Exercise directions
Rewrite the records below, replacing "Screen dimensions" with "Screen size" and keeping everything else the same.

Dataset content
——
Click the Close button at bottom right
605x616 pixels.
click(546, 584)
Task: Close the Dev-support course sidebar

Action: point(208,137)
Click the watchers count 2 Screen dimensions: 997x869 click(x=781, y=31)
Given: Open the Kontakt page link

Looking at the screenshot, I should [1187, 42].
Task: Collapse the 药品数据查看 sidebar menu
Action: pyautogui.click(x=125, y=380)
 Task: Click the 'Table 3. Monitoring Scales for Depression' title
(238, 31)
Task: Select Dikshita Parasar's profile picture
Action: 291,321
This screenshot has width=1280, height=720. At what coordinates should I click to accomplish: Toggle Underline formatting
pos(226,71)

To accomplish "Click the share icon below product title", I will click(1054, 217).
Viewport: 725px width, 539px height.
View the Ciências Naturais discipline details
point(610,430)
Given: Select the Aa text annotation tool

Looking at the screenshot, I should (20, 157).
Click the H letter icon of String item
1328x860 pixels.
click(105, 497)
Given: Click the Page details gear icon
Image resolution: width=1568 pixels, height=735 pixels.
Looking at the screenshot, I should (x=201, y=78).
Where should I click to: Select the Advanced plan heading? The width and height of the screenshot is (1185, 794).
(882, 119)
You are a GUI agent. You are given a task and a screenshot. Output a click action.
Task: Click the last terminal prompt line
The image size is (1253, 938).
——
Problem solution
Click the Close button at bottom right
605x616 pixels.
click(546, 584)
Task: Close the Dev-support course sidebar

Action: point(208,137)
Click the watchers count 2 Screen size: 997x869 click(x=781, y=31)
Given: Open the Kontakt page link

Looking at the screenshot, I should [1187, 42].
Task: Collapse the 药品数据查看 sidebar menu
Action: pyautogui.click(x=125, y=380)
 Task: Click the 'Table 3. Monitoring Scales for Depression' title
(238, 31)
Task: Select Dikshita Parasar's profile picture
Action: 291,321
This screenshot has width=1280, height=720. At what coordinates should I click to accomplish: Toggle Underline formatting
pos(226,71)

To accomplish "Click the share icon below product title", I will click(1054, 217).
Viewport: 725px width, 539px height.
View the Ciências Naturais discipline details
point(610,430)
Given: Select the Aa text annotation tool

Looking at the screenshot, I should (20, 157).
Click the H letter icon of String item
1328x860 pixels.
click(105, 497)
Given: Click the Page details gear icon
Image resolution: width=1568 pixels, height=735 pixels.
Looking at the screenshot, I should (x=201, y=78).
Where should I click to: Select the Advanced plan heading? The width and height of the screenshot is (1185, 794).
(882, 119)
You are a GUI agent. You are given a task and a screenshot. Output a click action.
Task: Click the last terminal prompt line
The image size is (1253, 938).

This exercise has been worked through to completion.